TEXT SEGMENT:
If you'd like to check out the design systems I developed for Hello Alpha:
Please contact me via LinkedIn or email if you need a password.
At Hello Alpha, we established the atomic methodology as our framework. Here's some documentation we created to help educate and onboard colleagues new to the general idea or furthermore, how Hello Alpha would be applying it to our component library.
Proper planning and documentation goes into each component added to the design system. Engineers are consulted to review these diagrams, thus improving adherence and parity between Figma and the codebase. This ensured we followed the rules set by atomic design and gave us more visibility into the system architecture intended.
And here's how the atomic model above might present on a real page instance.
We collaborated with various heads of department (engineering, marketing, product, growth) to determine the aspects of the platform we should prioritize for the design system. We wanted to consider business goals, team objectives and user needs when deciding where to spend our design and development resources.
We learned that with Hello Alpha's transition to B2B/enterprise software, our focus should be on product updates that will help onboarding and retention of new patients. From that we determined a prioritized list of components to add to the library for the patient platform (PDB). Please see Base Design System if you'd like to see the full list of components in Figma. Here are a few samples.

DATASET EXTRACT:
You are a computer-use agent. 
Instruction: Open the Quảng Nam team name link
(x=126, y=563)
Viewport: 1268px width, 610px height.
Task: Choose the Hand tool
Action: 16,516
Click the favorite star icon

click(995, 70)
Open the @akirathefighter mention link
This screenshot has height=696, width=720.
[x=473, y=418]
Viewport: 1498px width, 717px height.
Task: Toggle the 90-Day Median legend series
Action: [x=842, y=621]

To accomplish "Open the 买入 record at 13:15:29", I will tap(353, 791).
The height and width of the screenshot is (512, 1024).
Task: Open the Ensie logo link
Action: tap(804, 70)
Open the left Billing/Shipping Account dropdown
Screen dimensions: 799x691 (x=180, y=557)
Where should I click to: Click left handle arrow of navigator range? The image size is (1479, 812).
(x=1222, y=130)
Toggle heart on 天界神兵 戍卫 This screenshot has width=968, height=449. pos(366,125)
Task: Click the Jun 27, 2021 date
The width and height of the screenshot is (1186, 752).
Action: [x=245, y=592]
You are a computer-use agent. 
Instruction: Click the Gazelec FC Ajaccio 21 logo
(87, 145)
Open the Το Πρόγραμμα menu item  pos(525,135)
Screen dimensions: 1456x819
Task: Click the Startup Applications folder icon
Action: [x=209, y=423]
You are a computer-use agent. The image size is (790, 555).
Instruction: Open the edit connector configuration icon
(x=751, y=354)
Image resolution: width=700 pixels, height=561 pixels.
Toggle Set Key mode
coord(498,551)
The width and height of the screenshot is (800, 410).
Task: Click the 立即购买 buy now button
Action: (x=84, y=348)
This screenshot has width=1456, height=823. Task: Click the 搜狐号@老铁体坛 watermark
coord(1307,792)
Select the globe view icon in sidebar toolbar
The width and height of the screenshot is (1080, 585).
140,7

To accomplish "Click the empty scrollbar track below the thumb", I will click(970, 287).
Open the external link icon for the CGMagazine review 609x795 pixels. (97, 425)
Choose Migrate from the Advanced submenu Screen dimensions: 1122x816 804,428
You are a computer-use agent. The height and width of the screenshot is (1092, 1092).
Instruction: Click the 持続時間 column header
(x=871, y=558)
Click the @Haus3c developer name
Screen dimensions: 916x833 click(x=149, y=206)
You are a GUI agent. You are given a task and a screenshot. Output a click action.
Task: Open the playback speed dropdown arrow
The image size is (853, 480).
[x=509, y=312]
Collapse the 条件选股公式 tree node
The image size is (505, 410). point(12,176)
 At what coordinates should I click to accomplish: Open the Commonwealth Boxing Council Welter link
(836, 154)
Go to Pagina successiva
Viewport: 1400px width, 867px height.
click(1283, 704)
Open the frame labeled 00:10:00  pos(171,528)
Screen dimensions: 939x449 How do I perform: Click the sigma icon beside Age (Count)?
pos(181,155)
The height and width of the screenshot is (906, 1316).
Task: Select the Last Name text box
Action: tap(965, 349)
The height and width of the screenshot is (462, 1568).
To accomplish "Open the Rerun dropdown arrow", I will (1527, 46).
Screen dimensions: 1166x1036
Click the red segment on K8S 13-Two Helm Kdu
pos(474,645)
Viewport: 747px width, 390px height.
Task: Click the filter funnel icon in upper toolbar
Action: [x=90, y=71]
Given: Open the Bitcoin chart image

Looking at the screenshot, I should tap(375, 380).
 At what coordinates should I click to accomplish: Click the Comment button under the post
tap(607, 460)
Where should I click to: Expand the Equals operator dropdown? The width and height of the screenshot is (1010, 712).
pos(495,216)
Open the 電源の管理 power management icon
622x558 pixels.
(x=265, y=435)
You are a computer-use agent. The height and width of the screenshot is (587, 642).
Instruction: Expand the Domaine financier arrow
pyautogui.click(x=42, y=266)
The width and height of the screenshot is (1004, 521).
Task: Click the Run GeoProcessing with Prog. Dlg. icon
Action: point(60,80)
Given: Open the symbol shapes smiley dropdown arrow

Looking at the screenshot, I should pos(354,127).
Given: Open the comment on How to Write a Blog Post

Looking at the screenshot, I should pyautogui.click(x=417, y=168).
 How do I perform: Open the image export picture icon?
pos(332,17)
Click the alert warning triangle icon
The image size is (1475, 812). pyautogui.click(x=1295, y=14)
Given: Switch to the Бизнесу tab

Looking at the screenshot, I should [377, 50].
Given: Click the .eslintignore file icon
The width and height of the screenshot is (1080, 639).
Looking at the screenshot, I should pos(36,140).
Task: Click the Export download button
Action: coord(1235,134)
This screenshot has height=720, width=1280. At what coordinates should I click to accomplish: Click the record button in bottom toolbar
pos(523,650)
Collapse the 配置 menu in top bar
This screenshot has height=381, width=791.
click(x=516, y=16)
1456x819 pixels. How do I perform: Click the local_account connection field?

PROBLEM DETAILS:
Pick up the Hello Alpha design system write-up after its final sentence and keep writing it. The entries come from a separate source.

YOUR RESPONSE:
Based on reports from the software engineers, the level of detail we added to the specifications made a significant improvement to the quality of components they produced and the time required - given that we removed a lot of guesswork in spec expectations.
This proved particularly useful when developing unique behavior of components.
Significant care was taken in outlining the reasoning for design decisions. This helped with onboarding new designers to the team and as reference when employing a component in a mockup. It also helped earn product buy-in when the UX behavior requires significant developer resources.
We invested a lot of time researching the latest accessibility and usability guidelines before we added each component - creating an initial baseline level for a wide range of user scenarios and abilities. For example, significant consideration went into typography, colors and states.
We also aimed to be meticulous in adding components to Figma - making full use of its design system and component library features. This led to significant improvements in our efficiency when creating mockups for new ideas.